University Siya:m Patricia Victor reflects on 10 years at Trinity Western

Patricia Victor (centre) with Rev. Bruce Brown and wife Adeline Brown from Haida Gwaii and TWU alumna Kathleen Lounsbury. Photo: Summer Jackson

“[We] tell our own stories of the significant places . . . so that we have not just a Trinity Western history, but also the Indigenous history of the land where we’re located.”

– Patricia Victor, University Siya:m

Patricia Victor, University Siya:m, leads faculty researchers to better understand the Stó:lō land and context where Trinity Western University was founded in 1962.

“We’re taking a look at listening to the stories of the Stó:lō people,” Victor said.

Victor is Stó:lō from Cheam First Nation. She is also the pastor of a First Nations church in Chilliwack and an ordained minister with the Pentecostal Assemblies of Canada.

“Stó:lō means river,” she explained, “We are walking beside the Fraser River, hearing stories and history. [We are] looking at the current context, and at what we’re doing today that is having an impact on Stó:lō people.”

By walking the lands together, Victor helps the TWU community to “look at Stó:lō as part of their sustenance.”

Knowing before doing

“My role and my passion is just to walk with people where they’re at, and build those good relationships,” she said, encapsulating her work.

## Written task a
Extract the listing's lines verbatim, beginning at its first line and stopping after the line that contains "[x=581, y=13]".
The listing that follows is unrelated to the article on Patricia Victor.

## Given data
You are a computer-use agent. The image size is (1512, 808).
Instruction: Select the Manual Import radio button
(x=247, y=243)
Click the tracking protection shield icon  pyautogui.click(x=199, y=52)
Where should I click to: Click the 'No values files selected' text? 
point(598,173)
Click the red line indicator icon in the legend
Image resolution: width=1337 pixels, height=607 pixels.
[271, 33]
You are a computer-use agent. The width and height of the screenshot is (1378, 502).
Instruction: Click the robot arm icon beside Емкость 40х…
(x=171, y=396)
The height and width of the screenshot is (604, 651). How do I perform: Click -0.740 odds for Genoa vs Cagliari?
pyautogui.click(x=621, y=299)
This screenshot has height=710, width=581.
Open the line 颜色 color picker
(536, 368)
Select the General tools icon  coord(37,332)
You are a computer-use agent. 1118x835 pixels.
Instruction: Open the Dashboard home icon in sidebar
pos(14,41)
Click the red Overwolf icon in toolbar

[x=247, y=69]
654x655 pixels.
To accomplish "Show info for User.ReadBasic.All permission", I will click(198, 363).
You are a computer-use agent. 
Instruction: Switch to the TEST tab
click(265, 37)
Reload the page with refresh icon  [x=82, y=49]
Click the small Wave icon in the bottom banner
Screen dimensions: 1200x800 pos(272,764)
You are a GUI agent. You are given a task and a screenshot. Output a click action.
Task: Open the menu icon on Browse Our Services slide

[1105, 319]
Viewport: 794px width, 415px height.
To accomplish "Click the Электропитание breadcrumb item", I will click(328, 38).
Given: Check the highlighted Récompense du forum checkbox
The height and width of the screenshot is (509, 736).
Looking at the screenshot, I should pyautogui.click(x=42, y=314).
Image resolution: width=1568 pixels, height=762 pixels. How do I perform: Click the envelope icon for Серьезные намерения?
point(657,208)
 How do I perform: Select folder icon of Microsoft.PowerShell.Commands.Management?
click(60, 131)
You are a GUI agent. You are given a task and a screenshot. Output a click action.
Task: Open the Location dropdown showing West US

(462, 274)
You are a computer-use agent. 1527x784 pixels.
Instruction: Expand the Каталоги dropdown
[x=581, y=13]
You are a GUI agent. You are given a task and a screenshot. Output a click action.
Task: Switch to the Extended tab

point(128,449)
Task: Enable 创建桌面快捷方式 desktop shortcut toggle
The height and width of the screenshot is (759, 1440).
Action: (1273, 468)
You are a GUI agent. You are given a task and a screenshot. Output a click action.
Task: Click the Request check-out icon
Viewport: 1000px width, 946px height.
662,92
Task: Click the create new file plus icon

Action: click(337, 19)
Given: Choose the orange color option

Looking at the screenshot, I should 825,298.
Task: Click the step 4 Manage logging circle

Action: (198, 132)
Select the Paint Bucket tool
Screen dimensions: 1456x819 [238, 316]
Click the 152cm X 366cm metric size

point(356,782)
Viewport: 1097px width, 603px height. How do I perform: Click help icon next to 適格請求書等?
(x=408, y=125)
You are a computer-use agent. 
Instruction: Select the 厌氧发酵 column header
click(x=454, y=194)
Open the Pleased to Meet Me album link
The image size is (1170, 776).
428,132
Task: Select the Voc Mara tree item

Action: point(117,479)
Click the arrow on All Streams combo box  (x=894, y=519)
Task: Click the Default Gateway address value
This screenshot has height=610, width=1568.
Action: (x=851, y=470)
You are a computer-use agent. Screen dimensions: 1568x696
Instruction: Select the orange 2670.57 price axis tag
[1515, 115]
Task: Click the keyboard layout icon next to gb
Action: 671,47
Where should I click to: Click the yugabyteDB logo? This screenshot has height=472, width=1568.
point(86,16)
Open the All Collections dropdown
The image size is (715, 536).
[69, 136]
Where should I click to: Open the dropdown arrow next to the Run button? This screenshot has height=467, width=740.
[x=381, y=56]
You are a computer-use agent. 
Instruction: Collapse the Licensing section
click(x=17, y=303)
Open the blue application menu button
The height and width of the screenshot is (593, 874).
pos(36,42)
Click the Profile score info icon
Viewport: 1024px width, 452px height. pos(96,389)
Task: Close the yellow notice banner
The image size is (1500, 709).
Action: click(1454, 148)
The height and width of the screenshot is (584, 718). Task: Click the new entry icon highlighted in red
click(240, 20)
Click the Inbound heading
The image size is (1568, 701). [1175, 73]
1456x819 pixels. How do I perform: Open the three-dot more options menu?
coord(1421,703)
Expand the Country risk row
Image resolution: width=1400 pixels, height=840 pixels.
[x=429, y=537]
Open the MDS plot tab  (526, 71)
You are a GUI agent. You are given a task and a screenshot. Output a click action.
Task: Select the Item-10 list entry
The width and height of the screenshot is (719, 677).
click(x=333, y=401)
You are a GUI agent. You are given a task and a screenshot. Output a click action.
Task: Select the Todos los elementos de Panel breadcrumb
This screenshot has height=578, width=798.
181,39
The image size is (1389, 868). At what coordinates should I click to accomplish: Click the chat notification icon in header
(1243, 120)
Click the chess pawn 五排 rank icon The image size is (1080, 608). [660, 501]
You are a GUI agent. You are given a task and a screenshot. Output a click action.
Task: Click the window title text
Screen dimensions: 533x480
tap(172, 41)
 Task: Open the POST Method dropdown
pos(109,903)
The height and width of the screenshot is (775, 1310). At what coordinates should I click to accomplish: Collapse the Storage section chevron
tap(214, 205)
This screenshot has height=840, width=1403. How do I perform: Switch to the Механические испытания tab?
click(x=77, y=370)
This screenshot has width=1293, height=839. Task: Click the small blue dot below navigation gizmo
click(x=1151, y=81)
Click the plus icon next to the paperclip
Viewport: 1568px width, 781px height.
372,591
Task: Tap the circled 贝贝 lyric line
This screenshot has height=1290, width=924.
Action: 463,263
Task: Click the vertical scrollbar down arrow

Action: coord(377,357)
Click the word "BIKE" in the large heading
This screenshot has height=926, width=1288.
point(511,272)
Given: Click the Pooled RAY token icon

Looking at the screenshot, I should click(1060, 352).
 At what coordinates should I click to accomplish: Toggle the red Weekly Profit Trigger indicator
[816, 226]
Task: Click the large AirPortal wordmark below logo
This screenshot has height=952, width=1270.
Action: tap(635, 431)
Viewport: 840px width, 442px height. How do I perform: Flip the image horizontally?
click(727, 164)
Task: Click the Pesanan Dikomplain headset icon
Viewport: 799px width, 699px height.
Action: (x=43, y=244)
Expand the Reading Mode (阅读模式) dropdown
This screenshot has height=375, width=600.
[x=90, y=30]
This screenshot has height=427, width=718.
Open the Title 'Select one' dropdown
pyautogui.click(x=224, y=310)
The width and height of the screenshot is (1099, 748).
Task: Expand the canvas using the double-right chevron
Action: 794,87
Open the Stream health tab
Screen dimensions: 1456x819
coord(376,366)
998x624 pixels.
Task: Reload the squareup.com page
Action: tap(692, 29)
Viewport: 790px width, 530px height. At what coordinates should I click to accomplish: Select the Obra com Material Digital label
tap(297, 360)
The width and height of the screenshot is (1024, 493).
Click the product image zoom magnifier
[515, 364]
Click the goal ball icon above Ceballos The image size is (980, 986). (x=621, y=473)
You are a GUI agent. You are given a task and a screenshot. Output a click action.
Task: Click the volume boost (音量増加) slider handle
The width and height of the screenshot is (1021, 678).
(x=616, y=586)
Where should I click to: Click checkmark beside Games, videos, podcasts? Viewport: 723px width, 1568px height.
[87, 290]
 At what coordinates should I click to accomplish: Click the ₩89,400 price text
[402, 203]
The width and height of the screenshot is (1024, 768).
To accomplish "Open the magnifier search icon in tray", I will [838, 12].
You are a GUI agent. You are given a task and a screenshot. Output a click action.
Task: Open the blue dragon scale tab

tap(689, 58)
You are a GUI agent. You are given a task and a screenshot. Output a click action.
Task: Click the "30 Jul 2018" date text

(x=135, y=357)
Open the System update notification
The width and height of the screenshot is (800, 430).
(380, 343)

## Written task b
Name every person mentioned in the article on Patricia Victor.

## Worked answer a
You are a computer-use agent. The image size is (1512, 808).
Instruction: Select the Manual Import radio button
(x=247, y=243)
Click the tracking protection shield icon  pyautogui.click(x=199, y=52)
Where should I click to: Click the 'No values files selected' text? 
point(598,173)
Click the red line indicator icon in the legend
Image resolution: width=1337 pixels, height=607 pixels.
[271, 33]
You are a computer-use agent. The width and height of the screenshot is (1378, 502).
Instruction: Click the robot arm icon beside Емкость 40х…
(x=171, y=396)
The height and width of the screenshot is (604, 651). How do I perform: Click -0.740 odds for Genoa vs Cagliari?
pyautogui.click(x=621, y=299)
This screenshot has height=710, width=581.
Open the line 颜色 color picker
(536, 368)
Select the General tools icon  coord(37,332)
You are a computer-use agent. 1118x835 pixels.
Instruction: Open the Dashboard home icon in sidebar
pos(14,41)
Click the red Overwolf icon in toolbar

[x=247, y=69]
654x655 pixels.
To accomplish "Show info for User.ReadBasic.All permission", I will click(198, 363).
You are a computer-use agent. 
Instruction: Switch to the TEST tab
click(265, 37)
Reload the page with refresh icon  [x=82, y=49]
Click the small Wave icon in the bottom banner
Screen dimensions: 1200x800 pos(272,764)
You are a GUI agent. You are given a task and a screenshot. Output a click action.
Task: Open the menu icon on Browse Our Services slide

[1105, 319]
Viewport: 794px width, 415px height.
To accomplish "Click the Электропитание breadcrumb item", I will click(328, 38).
Given: Check the highlighted Récompense du forum checkbox
The height and width of the screenshot is (509, 736).
Looking at the screenshot, I should pyautogui.click(x=42, y=314).
Image resolution: width=1568 pixels, height=762 pixels. How do I perform: Click the envelope icon for Серьезные намерения?
point(657,208)
 How do I perform: Select folder icon of Microsoft.PowerShell.Commands.Management?
click(60, 131)
You are a GUI agent. You are given a task and a screenshot. Output a click action.
Task: Open the Location dropdown showing West US

(462, 274)
You are a computer-use agent. 1527x784 pixels.
Instruction: Expand the Каталоги dropdown
[x=581, y=13]

## Worked answer b
- Patricia Victor
- Rev. Bruce Brown
- Adeline Brown
- Kathleen Lounsbury
- Summer Jackson